The point needs to be made that not all tunable parameters are made equal.  The issue really boils down to scaling.  The table to the right shows how two different policies for making decisions: The one under “IE” is given by equation (1)), while the one under “UCBE” uses a different term for capturing uncertainty.  The table shows much more variation for the UCBE policy than the IE policy.

In a nutshell, the more work that goes into designing a function, the less tuning that will be required.  A powerful strategy for making sequential decisions is called the “cost function approximation” (see here for a description). CFA policies start by formulating a decision problem as a deterministic optimization model, and then introduces parameters that are designed to make it work better over time, under uncertainty.  The initial deterministic optimization problem captures a lot of structure which minimizes scaling as an issue.

### Recommendations

Tuning has not received the attention it deserves in the algorithmic research literature.  For example, there is an extensive literature for searching over a discrete set of alternatives to learn the best (equation (1) is one example).  There are many hundreds of papers proving various regret bounds on these policies, without even mentioning that $\theta$ has to be tuned, which in turn means there is no discussion of how it should be tuned.  And as we see in the previous figure, tuning matters.
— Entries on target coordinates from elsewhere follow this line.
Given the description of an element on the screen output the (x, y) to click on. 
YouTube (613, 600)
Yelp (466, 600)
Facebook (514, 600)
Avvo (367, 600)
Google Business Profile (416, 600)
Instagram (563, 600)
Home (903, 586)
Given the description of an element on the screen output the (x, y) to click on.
I believe that every algorithmic paper should be accompanied by a discussion of the requirements for parameter tuning.  The discussion should comment on scaling, the level of noise when running simulations, and objective functions for both offline tuning using a simulator (equation (2)) or online tuning in the field (equation (3)).  Experimental testing of an algorithm should include experiments from the tuning process.